India plans to introduce BS-VI norms by 2020—aimed at making our vehicles less polluting. This will bring Indian vehicle standards at par with European standards. The sulphur content in BS-VI fuel is substantially lower than that of BS-IV fuel. Currently, the sulphur content in the fuel is at 50 parts per million (PPM), while BS-VI fuel has a sulphur content of 10 ppm. Such emission standards are already prevalent across many countries. These new norms will have a bearing for vehicle manufacturers, refiners and the final consumer as well, in terms of cost.
The issue of low sulphur fuel is also closely related to another imminent event—the International Maritime Organisation (IMO) regulations that come into force on January 1, 2020. As per the new IMO rules, ships will be allowed to use only 0.5% sulphur bunker fuel oil, as opposed to 3.5% currently. Various estimates suggest the current average sulphur content in fuel oil used by ships to be 2.45-2.75%. Ships use around 4-5 million barrels per day of bunker fuel.
Majority of the global crude oil production is in grades, which have at least 0.5% sulphur. Traditionally, refineries have been able to push this sulphur into petcoke and bunker fuel (lower distillates), and produce other cleaner distillates like petrol and diesel. This high sulphur petcoke was being shipped to countries like India, which looked for cheaper substitutes for coal. The IMO 2020 regulations pose a challenge for refiners. At the same time, the growing global aversion to petcoke narrows down the options for refiners, as to how they can dispose off the excess sulphur.
In the light of the new IMO regulations, the options for refiners as well as shipowners seem pretty straightforward, but both the sides seem to be in a wait-and-watch mode. Ships can be retrofitted with scrubbers—devices that enable removal of sulphur from emissions—and continue to use high sulphur bunker fuel. However, scrubbers are expensive, lead to a downtime for a ship, and also reduce the weight-carrying capacity of a ship. Reports suggest that there isn’t enough bandwidth to retrofit the existing fleet with scrubbers before the regulations kick in. Also, scrubbers of open loop merely transfer sulphur emissions from the air to the oceans. Our oceans are, by no means, less polluted. Another option would be to use a blend of high sulphur bunker fuel and low sulphur distillates like marine gas oil—leading to increase in fuel costs.
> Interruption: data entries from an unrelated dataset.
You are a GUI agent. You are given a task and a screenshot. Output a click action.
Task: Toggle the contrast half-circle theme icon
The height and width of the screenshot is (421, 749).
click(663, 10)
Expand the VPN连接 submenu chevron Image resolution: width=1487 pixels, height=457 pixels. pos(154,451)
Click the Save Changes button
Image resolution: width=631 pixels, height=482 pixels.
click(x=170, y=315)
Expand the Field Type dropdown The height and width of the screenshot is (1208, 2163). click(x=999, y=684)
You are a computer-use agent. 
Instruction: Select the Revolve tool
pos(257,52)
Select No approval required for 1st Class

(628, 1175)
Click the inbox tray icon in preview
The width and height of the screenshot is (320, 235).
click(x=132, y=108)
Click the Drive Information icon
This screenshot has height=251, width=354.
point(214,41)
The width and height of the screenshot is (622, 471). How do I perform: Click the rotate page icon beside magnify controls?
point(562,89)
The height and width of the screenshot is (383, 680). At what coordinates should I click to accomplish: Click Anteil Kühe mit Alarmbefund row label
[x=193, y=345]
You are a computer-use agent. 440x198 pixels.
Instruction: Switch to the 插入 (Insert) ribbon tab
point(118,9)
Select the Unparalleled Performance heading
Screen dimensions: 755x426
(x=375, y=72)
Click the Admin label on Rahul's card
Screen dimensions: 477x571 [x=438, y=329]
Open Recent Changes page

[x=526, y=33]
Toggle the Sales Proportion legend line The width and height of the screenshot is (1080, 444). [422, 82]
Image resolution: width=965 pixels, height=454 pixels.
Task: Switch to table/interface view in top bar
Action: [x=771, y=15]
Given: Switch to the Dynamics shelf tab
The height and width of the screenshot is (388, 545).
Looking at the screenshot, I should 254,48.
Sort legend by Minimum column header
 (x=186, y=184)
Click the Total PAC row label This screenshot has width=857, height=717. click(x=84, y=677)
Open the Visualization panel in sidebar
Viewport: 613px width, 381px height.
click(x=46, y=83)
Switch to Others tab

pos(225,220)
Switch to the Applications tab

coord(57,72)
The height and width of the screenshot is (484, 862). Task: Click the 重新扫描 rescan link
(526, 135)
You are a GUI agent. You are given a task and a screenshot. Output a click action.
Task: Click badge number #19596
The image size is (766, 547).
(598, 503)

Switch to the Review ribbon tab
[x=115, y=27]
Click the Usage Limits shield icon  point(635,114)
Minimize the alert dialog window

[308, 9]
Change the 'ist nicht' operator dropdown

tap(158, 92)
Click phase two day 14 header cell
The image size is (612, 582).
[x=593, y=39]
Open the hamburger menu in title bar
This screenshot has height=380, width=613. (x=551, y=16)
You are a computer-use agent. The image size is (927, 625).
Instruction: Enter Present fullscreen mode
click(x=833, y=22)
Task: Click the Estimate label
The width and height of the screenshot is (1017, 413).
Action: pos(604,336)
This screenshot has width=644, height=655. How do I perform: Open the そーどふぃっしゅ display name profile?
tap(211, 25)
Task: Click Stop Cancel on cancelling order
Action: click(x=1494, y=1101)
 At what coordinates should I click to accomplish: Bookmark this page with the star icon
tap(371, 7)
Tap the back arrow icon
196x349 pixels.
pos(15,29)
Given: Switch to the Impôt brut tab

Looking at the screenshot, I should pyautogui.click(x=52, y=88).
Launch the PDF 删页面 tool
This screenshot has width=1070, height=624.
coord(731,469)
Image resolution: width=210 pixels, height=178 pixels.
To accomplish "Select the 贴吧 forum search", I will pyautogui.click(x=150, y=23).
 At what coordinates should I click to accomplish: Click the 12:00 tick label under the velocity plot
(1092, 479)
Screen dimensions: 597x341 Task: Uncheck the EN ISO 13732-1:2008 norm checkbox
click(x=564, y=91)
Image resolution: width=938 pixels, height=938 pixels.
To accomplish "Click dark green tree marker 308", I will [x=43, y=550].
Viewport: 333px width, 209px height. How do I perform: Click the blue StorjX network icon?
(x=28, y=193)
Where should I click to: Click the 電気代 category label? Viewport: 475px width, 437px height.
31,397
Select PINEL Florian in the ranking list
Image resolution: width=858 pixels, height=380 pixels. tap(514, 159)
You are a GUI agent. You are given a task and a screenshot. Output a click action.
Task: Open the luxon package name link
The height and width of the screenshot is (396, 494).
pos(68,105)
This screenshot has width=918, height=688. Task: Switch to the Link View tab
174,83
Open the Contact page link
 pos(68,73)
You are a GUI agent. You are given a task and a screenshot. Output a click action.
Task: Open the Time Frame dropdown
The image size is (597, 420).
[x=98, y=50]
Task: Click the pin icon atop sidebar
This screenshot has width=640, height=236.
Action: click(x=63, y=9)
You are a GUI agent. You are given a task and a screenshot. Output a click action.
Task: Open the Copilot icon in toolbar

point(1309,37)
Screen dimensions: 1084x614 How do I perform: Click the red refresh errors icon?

In either case, shipowners will have to incur a cost and this will imply an increase in freight charges.
Refiners whose refineries have been built to process sour crude will be at the losing end unless they undertake investments either to reduce sulphur from the distillates or process a wider crude slate and move to sweeter crude. The economics of any such investment will also depend on the future differentials of high sulphur and low sulphur oils. In itself, the sulphur market is in oversupply—thereby reducing the incentive to undertake investments to remove the excess sulphur.
Apart from bunker fuel, petrol and diesel, coal too is being subjected to a similar treatment. Estimates suggest around 50% of global sulphur dioxide emissions come from burning coal. South Korea has already adopted rules forcing utilities to buy coal with a maximum average sulphur content of 0.4%. Such developments put existing major coal producing and exporting nations at risk. Other countries are too moving in the similar direction. Amidst all these developments, cleaner fuels like gas and renewables stand to gain.
As the world focuses more on climate change and emissions, the traditional fossil fuels market is due for an overhaul. This will have implications for the entire value chain, right from the producer of the fuel till the end-consumer. While this makes the outlook for fossil fuels difficult to comprehend, it necessitates businesses to be agile and be ahead of the curve. As long as fossil fuels can be made cleaner, it seems they are here to stay, for a while.